I decide to ask for three more months off of work. To be off any longer than six months meant I’d have to return to the Academy to re-qualify as a Peace Officer. That would take me eight hours away from home for weeks.

Before I had to return to work, my husband was laid off from his job. It was a blessing. He became a stay at home dad for almost a year before he found another job. By that time I was able to transfer back to our home town and we were able to find a wonderful woman to come to our home each day. I felt less guilty that I didn’t have to take the baby out and that I could depend on my mother to help out in a pinch.

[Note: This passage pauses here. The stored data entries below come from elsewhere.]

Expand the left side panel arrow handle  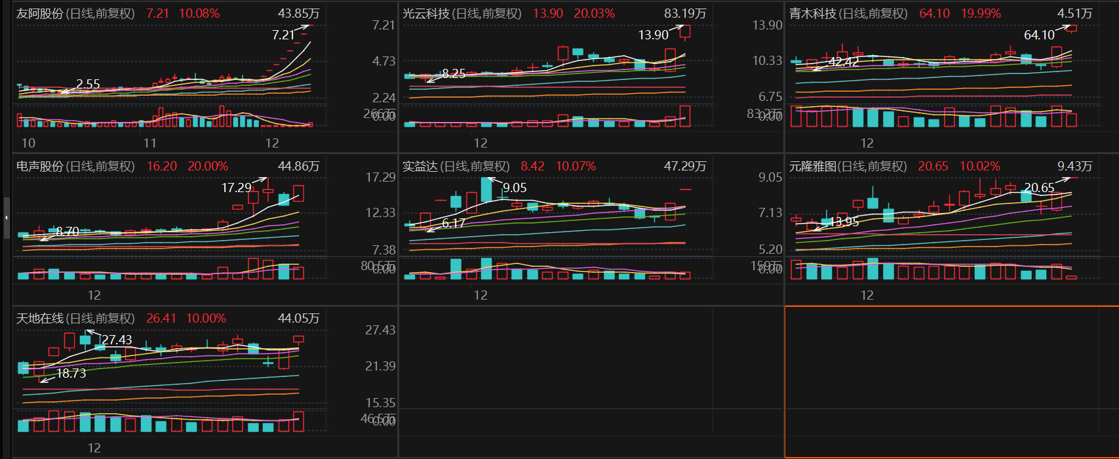pos(7,216)
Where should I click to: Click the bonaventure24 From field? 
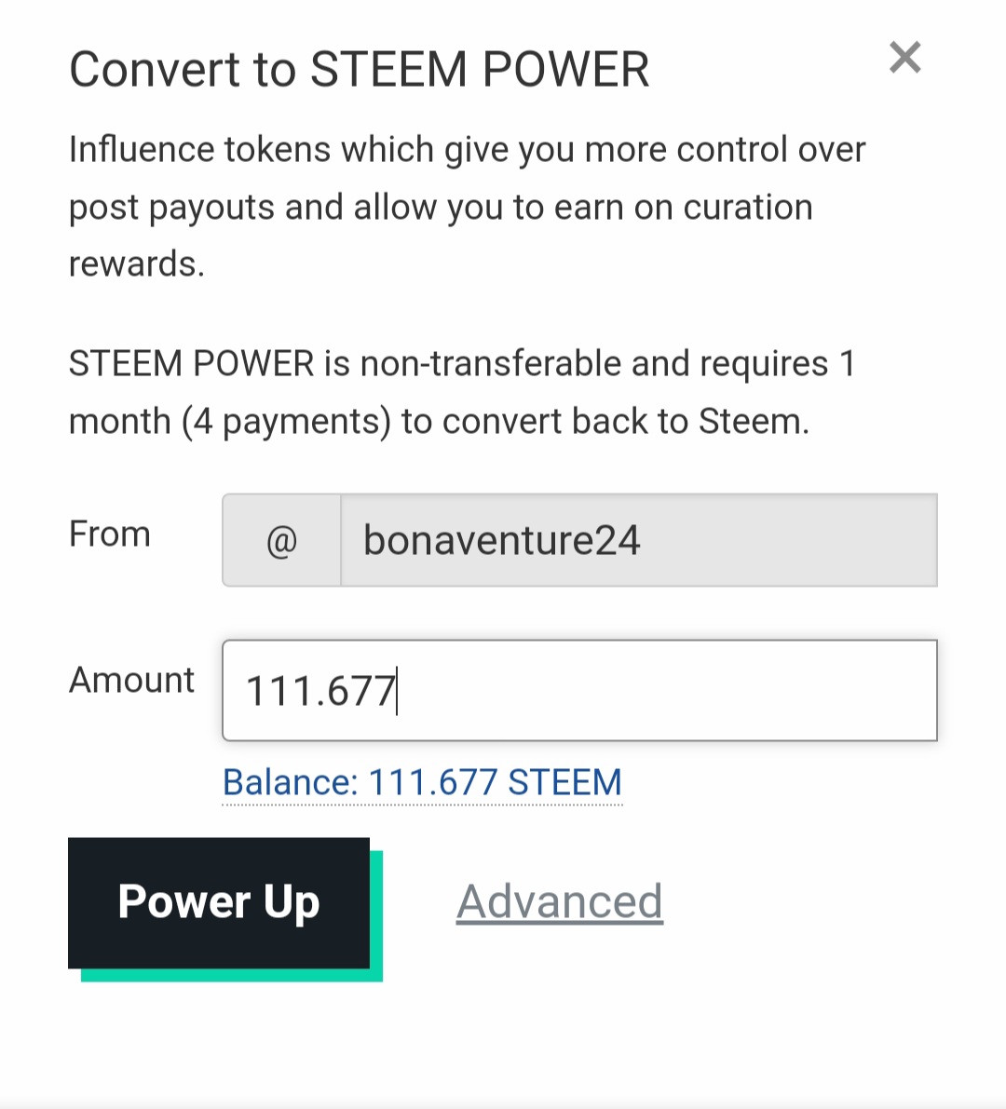point(639,540)
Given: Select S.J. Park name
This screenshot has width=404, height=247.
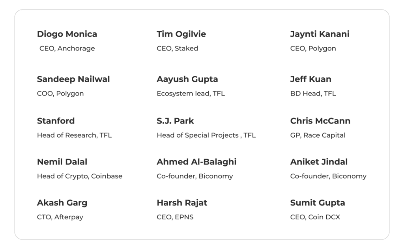Looking at the screenshot, I should 175,121.
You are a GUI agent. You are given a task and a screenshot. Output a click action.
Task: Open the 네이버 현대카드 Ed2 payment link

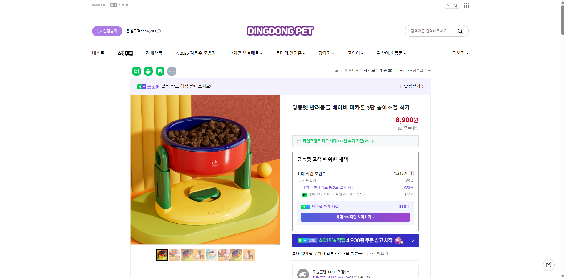tap(327, 187)
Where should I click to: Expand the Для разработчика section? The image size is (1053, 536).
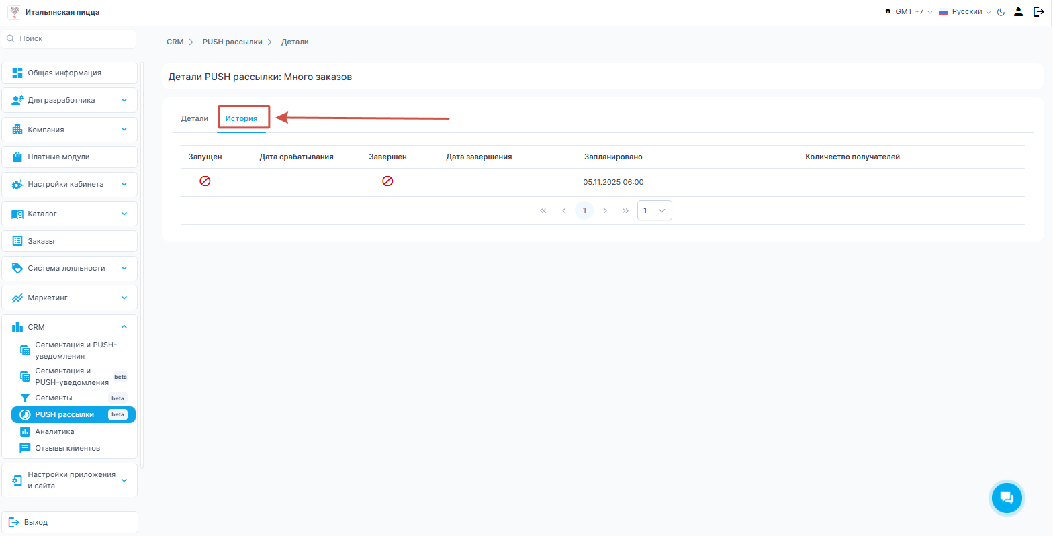(x=69, y=100)
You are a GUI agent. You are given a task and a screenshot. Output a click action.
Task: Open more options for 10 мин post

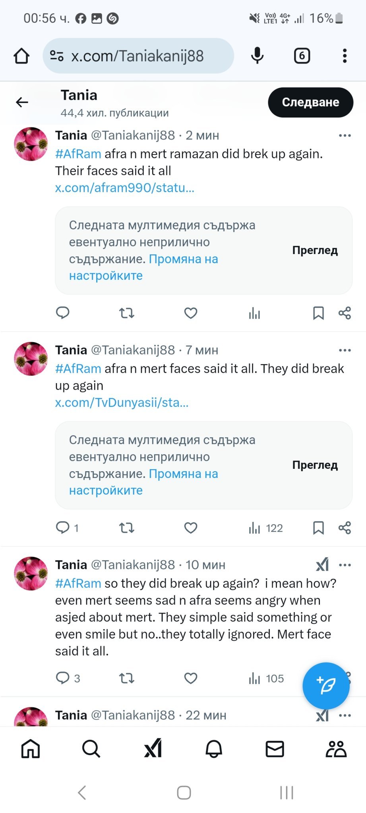click(345, 565)
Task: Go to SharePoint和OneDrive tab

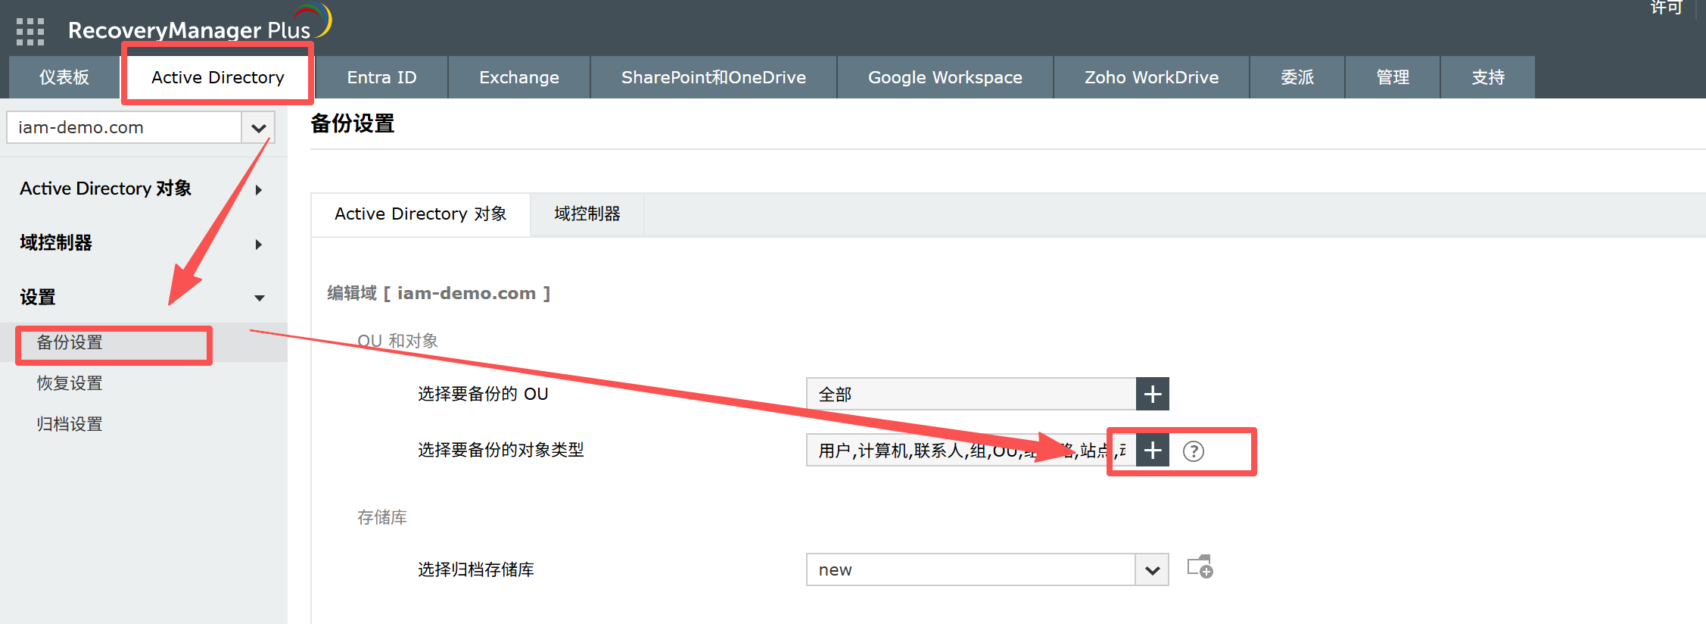Action: pyautogui.click(x=713, y=77)
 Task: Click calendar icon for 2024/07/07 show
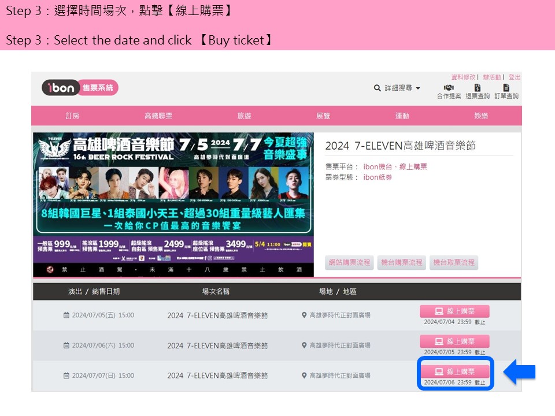(x=66, y=376)
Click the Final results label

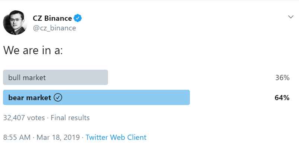coord(70,118)
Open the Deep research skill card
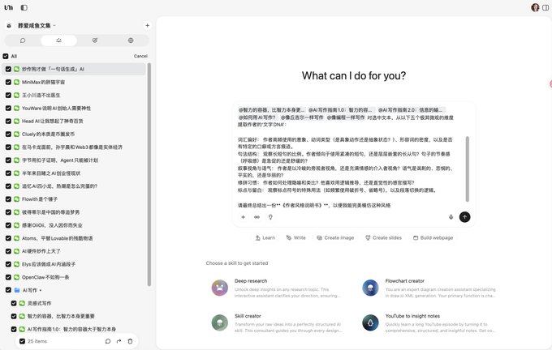This screenshot has height=350, width=552. (x=277, y=288)
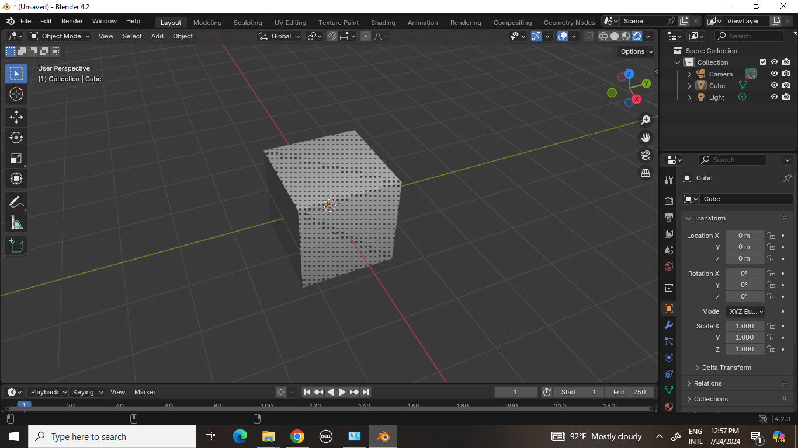
Task: Open Modifiers wrench tab in properties
Action: click(x=669, y=325)

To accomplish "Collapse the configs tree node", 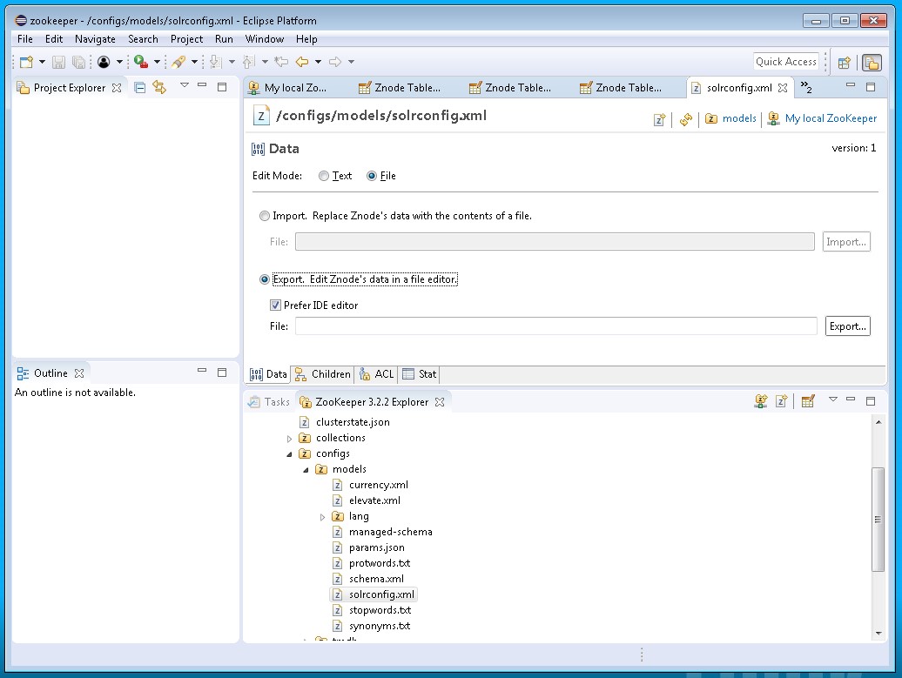I will pos(290,453).
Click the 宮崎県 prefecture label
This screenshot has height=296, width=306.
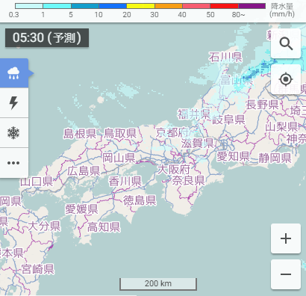37,269
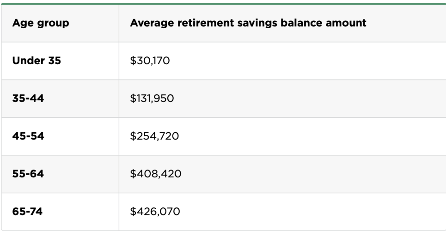Click the $254,720 savings amount
The image size is (446, 231).
tap(153, 136)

 It worked out but I wouldn’t want to go through that again and I didn’t for another four years. The desire to have another child outweighed the memories of my anxieties with the work dilemma. Again, I was blessed to finagle something my colleagues said would never work: becoming a part time Parole Agent. The warden said if I found another part-timer he’d okay the ‘experiment’ for one year. I did and I was happy, the other mother happy, and our the kids happy.

And that’s the way it went, a patchwork of helping hands, prayer, timing and accommodating supervisors. A few years later I had my last child, kind of late in the game. Years later I divorced and it didn’t make life any easier, but we both tried our best for the kids.

After my retirement (peace officers can retire at 50) I became a single stay at home mom with two kids in high school. I also picked up old journals I had written through the years and decided to take some writing classes, try my hand writing a family history, and then fiction. And although I may regret some of the choices I made, I love every minute of this time in my mom life. 

If you work outside the home how have you dealt with feelings of guilt? What’s your patchwork of helping hands?